Auxílio-reclusão: governo reduziu em 70% número de benefícios pagos a presos na última década
Em 2016, 26 mil pessoas receberam auxílio-reclusão e montante caiu para 7 mil no ano passado; Previdência não explica recuo
O governo federal reduziu em 70% o número de benefícios concedidos a familiares de presos na última década. De acordo com dados levantados pela reportagem, via Lei de Acesso à Informação, em 2016 o Executivo liberou o auxílio-reclusão para 26.585 pessoas; o montante caiu, contudo, para 7.329 ano passado.
A reportagem, ao longo de todo o mês de fevereiro, acionou o INSS (Instituto Nacional do Seguro Social) e o Ministério da Previdência para entender o motivo da queda. Após mais de 30 dias de apuração, contudo, nenhuma das pastas se manifestou.

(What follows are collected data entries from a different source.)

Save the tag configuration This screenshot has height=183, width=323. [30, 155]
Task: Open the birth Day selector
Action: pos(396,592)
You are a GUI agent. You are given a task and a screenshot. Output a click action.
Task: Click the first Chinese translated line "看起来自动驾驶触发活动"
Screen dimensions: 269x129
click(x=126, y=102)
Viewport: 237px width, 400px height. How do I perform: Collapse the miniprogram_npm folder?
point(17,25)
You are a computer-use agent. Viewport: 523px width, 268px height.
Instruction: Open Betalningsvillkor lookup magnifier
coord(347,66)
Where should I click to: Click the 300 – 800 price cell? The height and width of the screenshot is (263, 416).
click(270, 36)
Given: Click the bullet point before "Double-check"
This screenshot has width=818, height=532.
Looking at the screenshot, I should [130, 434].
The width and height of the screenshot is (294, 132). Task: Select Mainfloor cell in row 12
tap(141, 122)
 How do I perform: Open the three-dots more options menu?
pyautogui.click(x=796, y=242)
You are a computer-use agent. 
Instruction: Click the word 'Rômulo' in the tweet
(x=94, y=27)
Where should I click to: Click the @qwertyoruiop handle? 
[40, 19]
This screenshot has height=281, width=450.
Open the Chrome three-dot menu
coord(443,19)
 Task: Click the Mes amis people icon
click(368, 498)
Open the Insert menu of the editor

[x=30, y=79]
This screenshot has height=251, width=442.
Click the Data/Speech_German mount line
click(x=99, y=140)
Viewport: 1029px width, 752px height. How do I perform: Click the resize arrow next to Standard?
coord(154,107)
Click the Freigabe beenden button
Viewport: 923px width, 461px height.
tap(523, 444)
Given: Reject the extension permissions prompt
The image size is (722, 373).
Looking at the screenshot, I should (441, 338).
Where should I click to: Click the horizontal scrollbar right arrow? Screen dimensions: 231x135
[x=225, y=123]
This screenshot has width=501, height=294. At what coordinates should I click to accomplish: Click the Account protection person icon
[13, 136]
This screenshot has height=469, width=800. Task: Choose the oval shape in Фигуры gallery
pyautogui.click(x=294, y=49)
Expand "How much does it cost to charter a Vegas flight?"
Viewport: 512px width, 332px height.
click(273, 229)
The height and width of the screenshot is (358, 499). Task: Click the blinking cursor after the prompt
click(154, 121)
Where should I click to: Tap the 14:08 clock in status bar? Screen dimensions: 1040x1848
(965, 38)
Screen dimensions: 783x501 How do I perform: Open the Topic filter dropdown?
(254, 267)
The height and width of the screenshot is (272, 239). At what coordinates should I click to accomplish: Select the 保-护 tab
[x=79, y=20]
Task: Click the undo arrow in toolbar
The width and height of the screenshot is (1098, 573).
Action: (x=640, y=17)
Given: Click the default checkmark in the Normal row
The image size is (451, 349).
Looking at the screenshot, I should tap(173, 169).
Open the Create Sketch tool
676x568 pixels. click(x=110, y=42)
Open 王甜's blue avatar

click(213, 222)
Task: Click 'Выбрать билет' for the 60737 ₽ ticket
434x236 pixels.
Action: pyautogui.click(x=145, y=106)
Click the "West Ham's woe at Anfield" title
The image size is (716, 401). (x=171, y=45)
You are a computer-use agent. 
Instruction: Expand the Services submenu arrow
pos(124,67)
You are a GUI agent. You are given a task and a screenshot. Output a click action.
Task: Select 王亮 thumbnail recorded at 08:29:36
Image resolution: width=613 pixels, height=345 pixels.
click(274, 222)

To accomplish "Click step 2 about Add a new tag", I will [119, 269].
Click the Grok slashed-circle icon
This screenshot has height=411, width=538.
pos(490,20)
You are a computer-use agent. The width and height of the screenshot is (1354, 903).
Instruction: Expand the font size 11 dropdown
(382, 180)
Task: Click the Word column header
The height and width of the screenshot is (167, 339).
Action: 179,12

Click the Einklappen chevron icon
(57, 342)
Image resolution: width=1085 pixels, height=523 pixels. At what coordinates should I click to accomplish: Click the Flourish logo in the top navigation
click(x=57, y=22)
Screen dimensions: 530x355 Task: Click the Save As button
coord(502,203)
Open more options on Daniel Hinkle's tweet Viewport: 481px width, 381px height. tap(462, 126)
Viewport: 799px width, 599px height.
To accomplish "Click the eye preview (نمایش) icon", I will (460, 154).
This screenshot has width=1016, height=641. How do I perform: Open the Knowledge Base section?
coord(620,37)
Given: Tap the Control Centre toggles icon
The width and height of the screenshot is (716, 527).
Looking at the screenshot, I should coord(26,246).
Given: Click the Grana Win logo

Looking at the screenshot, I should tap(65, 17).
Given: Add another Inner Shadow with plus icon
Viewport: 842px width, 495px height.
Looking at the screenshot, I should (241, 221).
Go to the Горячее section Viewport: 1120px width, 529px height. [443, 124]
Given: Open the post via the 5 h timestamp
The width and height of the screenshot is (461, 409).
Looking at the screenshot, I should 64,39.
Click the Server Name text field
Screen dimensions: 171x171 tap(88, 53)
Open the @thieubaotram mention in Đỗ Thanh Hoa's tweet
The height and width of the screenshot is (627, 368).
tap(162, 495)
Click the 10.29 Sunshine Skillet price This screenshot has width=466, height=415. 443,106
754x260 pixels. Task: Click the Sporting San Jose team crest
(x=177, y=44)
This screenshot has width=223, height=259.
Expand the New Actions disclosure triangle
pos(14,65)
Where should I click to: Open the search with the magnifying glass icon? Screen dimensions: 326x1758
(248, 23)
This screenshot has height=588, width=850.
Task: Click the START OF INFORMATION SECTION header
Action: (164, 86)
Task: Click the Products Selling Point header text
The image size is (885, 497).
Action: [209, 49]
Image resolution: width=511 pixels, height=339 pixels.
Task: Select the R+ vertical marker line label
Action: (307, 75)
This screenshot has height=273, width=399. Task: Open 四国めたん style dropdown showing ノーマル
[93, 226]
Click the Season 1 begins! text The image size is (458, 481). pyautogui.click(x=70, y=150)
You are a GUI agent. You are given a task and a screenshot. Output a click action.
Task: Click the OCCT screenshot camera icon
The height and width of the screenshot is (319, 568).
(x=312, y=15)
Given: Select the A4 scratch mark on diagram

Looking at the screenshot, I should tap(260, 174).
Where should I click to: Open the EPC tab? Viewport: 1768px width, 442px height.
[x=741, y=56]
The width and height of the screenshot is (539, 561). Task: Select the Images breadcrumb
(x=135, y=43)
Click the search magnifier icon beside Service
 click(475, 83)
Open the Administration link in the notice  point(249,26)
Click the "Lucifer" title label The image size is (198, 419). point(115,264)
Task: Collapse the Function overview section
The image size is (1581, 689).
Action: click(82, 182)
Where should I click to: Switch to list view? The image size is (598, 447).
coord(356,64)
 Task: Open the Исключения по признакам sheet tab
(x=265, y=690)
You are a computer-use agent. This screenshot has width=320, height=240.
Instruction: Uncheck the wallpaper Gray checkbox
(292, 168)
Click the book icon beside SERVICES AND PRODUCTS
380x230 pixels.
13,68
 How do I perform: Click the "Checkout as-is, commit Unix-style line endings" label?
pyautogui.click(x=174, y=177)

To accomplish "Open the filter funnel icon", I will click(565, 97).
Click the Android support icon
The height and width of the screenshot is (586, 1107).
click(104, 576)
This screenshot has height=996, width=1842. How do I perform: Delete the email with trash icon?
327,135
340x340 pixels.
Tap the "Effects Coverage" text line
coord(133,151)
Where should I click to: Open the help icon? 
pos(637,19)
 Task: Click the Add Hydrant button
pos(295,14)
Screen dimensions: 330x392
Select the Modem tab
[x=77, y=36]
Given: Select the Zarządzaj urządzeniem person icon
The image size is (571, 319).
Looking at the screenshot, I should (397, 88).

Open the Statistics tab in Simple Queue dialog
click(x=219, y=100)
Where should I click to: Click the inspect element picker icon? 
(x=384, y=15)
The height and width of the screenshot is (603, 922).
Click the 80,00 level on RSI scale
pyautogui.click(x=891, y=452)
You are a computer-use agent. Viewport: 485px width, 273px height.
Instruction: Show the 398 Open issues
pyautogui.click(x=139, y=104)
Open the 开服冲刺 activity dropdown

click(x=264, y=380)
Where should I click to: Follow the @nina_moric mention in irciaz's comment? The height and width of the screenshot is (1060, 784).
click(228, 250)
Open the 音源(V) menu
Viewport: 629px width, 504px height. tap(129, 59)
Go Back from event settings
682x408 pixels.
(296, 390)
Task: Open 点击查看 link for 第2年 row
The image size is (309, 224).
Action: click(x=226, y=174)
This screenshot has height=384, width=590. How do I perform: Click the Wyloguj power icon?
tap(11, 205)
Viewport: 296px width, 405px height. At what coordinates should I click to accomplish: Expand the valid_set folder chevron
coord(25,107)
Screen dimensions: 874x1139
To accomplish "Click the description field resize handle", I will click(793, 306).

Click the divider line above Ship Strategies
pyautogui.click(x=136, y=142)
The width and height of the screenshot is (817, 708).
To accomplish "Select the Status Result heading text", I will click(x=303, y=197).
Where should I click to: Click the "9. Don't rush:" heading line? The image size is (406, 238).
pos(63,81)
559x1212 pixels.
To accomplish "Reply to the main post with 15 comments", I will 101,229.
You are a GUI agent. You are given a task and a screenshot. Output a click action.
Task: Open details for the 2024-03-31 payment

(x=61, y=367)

Marcelo Almeida Alves, advogado criminal, explica que o auxílio-reclusão não é um benefício pago diretamente ao preso, mas sim aos seus dependentes. “É comum ouvir falar que o preso recebe esse valor, quando na verdade, quem recebe são seus dependentes e, quando preenchidos os requisitos legais: esposa, filhos ou pais. O preso não tem acesso a esse valor”, pontua.
O especialista explica, ainda, que não são todos os dependentes de presidiários que têm direito. O benefício é restrito àqueles que “contribuem junto ao INSS, dentro do limite mínimo de carência a qual determina a legislação previdenciária”.
“Atualmente, apenas cerca de 7% a 10% da população carcerária brasileira tem dependentes que recebem o benefício, pois a maioria não contribui para o INSS antes de ser presa”, diz.
Marcelo também desmente a informação de que o valor aumenta para cada filho. “O valor é de 1 salário mínimo, dividido entre todos os dependentes. Se houver 5 filhos, cada um recebe uma parte desse único salário”.
Para ter acesso ao benefício, o pedido deve ser feito pelo portal Meu INSS, com apresentação dos documentos que comprovem a situação carcerária. “O valor a ser recebido geralmente tem por base cálculos feitos partindo da contribuição feita pelo preso antes de adentrar ao recinto carcerário, de modo que tem variação de pessoa para pessoa”, finaliza.